Data-driven Process-Structure-Property Models for Additive Manufactured Ni-base Superalloys

Abstract

The complexity of the selective laser melting (SLM) process, which has shown success for shaping advanced structural alloys, has concentrated most of the research efforts to develop process-structure-property (PSP) models for fostering our understanding of the process that can ultimately serve as predictive and optimization tools. The data-driven approach has shown to effectively alleviate the burden of cost- and time-intensive computational and experimental approaches. The aim of the present research is two-fold. Firstly, it attempts to introduce a systematic and robust workflow for characterization and quantification of the key structural attributes of the SLM'ed manufactured materials such as porosity and surface roughness. The merit of implementing the introduced workflow is to enable data fusion and to integrate structural data and knowledge from various length-scales and sources for the creation of a coherent database. Secondly, this work seeks to investigate the implementation of various statistical and Machine Learning (ML) approaches for the establishment of the PSP models.
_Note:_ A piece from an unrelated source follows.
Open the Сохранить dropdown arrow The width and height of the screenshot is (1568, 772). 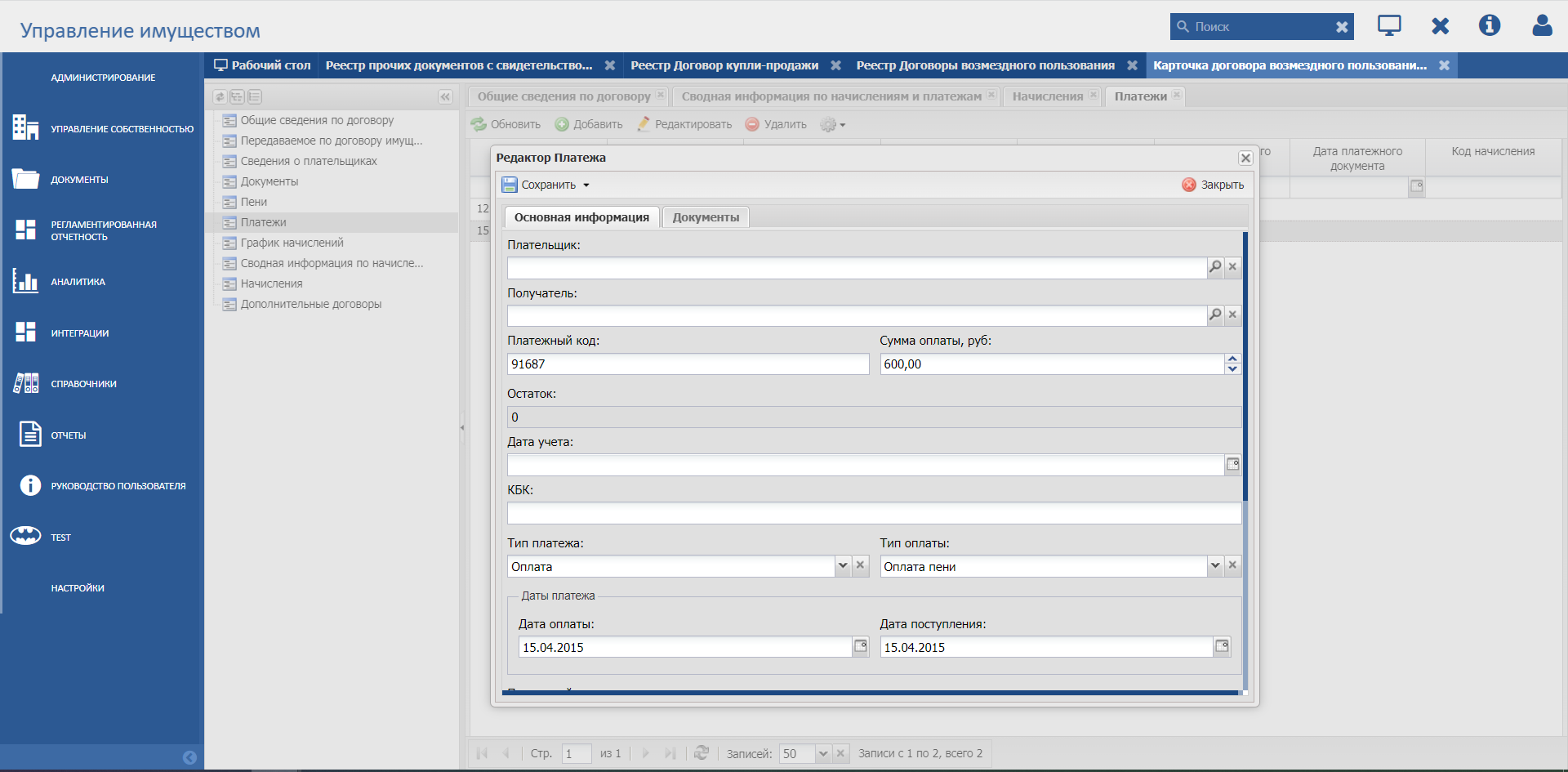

Both parametric and non-parametric regression techniques are employed to construct models to illustrate the suitability of the different ML methods. From well-established regression techniques, non-parametric support vector regression (SVR), and Gaussian-based modeling approaches featuring uncertainty quantification to novel multiple tensor-on-tensor regression method with the distinct capability of data fusion of high-dimensional data have been examined.